# SOURCE DATA:

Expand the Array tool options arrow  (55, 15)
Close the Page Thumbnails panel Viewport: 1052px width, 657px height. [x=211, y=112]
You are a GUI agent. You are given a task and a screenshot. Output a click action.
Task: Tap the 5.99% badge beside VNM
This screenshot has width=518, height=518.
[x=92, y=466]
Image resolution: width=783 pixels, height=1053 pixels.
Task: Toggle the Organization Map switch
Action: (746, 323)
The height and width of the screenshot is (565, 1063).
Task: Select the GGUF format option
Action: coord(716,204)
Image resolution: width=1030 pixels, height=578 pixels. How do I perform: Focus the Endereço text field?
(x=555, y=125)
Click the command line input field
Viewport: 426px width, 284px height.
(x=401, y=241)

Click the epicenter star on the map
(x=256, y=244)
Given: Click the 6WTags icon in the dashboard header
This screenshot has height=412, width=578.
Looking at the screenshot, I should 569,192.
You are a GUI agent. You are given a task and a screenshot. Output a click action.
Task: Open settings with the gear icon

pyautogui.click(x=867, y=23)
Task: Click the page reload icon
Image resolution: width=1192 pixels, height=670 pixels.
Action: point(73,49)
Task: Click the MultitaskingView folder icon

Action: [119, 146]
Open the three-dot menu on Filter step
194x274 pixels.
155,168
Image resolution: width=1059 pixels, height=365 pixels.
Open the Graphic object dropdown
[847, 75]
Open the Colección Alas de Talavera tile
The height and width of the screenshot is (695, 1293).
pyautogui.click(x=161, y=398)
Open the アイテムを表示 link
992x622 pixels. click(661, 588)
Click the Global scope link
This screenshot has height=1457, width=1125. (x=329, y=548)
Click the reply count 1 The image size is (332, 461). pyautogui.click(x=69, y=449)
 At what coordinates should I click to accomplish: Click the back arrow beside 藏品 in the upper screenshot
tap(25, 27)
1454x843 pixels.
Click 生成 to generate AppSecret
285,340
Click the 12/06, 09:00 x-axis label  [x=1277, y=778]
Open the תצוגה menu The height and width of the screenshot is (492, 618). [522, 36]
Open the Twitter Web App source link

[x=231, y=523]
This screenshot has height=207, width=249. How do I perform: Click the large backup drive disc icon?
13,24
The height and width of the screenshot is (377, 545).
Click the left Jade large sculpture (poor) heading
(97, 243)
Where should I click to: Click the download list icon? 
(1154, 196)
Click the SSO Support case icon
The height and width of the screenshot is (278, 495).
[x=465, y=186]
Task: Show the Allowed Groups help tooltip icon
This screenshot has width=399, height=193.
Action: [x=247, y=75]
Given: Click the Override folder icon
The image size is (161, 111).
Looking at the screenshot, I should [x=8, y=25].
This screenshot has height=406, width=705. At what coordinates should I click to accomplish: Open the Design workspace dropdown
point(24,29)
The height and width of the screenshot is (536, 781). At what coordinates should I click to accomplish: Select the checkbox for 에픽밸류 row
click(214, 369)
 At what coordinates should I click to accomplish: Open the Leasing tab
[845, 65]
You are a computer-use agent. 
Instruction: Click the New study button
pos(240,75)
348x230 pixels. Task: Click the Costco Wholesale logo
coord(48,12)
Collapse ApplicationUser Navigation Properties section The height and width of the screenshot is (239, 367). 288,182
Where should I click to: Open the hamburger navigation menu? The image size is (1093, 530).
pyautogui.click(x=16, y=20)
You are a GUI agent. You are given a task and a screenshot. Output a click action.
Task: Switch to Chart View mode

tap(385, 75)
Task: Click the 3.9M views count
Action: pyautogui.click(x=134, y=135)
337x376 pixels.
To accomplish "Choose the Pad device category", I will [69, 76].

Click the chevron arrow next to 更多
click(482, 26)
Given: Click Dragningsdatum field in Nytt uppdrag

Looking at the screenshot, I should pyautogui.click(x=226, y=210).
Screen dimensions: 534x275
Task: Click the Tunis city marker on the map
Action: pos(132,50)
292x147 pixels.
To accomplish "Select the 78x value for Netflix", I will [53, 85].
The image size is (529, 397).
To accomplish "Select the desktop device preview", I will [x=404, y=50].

# ASSIGNED TASK:
Output the records in full, keeping them exactly as they are.

# OUTPUT OF THE TASK:
Expand the Array tool options arrow  (55, 15)
Close the Page Thumbnails panel Viewport: 1052px width, 657px height. [x=211, y=112]
You are a GUI agent. You are given a task and a screenshot. Output a click action.
Task: Tap the 5.99% badge beside VNM
This screenshot has width=518, height=518.
[x=92, y=466]
Image resolution: width=783 pixels, height=1053 pixels.
Task: Toggle the Organization Map switch
Action: (746, 323)
The height and width of the screenshot is (565, 1063).
Task: Select the GGUF format option
Action: coord(716,204)
Image resolution: width=1030 pixels, height=578 pixels. How do I perform: Focus the Endereço text field?
(x=555, y=125)
Click the command line input field
Viewport: 426px width, 284px height.
(x=401, y=241)

Click the epicenter star on the map
(x=256, y=244)
Given: Click the 6WTags icon in the dashboard header
This screenshot has height=412, width=578.
Looking at the screenshot, I should 569,192.
You are a GUI agent. You are given a task and a screenshot. Output a click action.
Task: Open settings with the gear icon

pyautogui.click(x=867, y=23)
Task: Click the page reload icon
Image resolution: width=1192 pixels, height=670 pixels.
Action: point(73,49)
Task: Click the MultitaskingView folder icon

Action: [119, 146]
Open the three-dot menu on Filter step
194x274 pixels.
155,168
Image resolution: width=1059 pixels, height=365 pixels.
Open the Graphic object dropdown
[847, 75]
Open the Colección Alas de Talavera tile
The height and width of the screenshot is (695, 1293).
pyautogui.click(x=161, y=398)
Open the アイテムを表示 link
992x622 pixels. click(661, 588)
Click the Global scope link
This screenshot has height=1457, width=1125. (x=329, y=548)
Click the reply count 1 The image size is (332, 461). pyautogui.click(x=69, y=449)
 At what coordinates should I click to accomplish: Click the back arrow beside 藏品 in the upper screenshot
tap(25, 27)
1454x843 pixels.
Click 生成 to generate AppSecret
285,340
Click the 12/06, 09:00 x-axis label  [x=1277, y=778]
Open the תצוגה menu The height and width of the screenshot is (492, 618). [522, 36]
Open the Twitter Web App source link

[x=231, y=523]
This screenshot has height=207, width=249. How do I perform: Click the large backup drive disc icon?
13,24
The height and width of the screenshot is (377, 545).
Click the left Jade large sculpture (poor) heading
(97, 243)
Where should I click to: Click the download list icon? 
(1154, 196)
Click the SSO Support case icon
The height and width of the screenshot is (278, 495).
[x=465, y=186]
Task: Show the Allowed Groups help tooltip icon
This screenshot has width=399, height=193.
Action: [x=247, y=75]
Given: Click the Override folder icon
The image size is (161, 111).
Looking at the screenshot, I should [x=8, y=25].
This screenshot has height=406, width=705. At what coordinates should I click to accomplish: Open the Design workspace dropdown
point(24,29)
The height and width of the screenshot is (536, 781). At what coordinates should I click to accomplish: Select the checkbox for 에픽밸류 row
click(214, 369)
 At what coordinates should I click to accomplish: Open the Leasing tab
[845, 65]
You are a computer-use agent. 
Instruction: Click the New study button
pos(240,75)
348x230 pixels. Task: Click the Costco Wholesale logo
coord(48,12)
Collapse ApplicationUser Navigation Properties section The height and width of the screenshot is (239, 367). 288,182
Where should I click to: Open the hamburger navigation menu? The image size is (1093, 530).
pyautogui.click(x=16, y=20)
You are a GUI agent. You are given a task and a screenshot. Output a click action.
Task: Switch to Chart View mode

tap(385, 75)
Task: Click the 3.9M views count
Action: pyautogui.click(x=134, y=135)
337x376 pixels.
To accomplish "Choose the Pad device category", I will [69, 76].

Click the chevron arrow next to 更多
click(482, 26)
Given: Click Dragningsdatum field in Nytt uppdrag

Looking at the screenshot, I should pyautogui.click(x=226, y=210).
Screen dimensions: 534x275
Task: Click the Tunis city marker on the map
Action: pos(132,50)
292x147 pixels.
To accomplish "Select the 78x value for Netflix", I will [53, 85].
The image size is (529, 397).
To accomplish "Select the desktop device preview", I will [x=404, y=50].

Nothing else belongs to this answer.